[Stored data entries]
■ ■ ■ ■ ■

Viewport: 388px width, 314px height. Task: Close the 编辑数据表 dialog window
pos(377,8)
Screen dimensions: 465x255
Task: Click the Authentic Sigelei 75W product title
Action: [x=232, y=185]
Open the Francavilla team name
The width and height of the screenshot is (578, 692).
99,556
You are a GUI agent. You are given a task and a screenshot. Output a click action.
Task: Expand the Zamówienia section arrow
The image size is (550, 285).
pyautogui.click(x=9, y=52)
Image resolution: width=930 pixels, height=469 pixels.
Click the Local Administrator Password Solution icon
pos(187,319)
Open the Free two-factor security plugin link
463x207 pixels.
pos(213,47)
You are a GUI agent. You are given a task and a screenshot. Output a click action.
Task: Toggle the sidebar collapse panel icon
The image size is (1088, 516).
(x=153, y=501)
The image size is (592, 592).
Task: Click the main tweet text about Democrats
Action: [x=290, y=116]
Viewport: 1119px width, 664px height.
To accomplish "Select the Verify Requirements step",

■ ■ ■ ■ ■

* _WORK TO BE COMPLETED_
Scan the entries above for the word "Open". Report the lines that hold it.

* _COMPLETED TASK_
Open the Francavilla team name
Open the Free two-factor security plugin link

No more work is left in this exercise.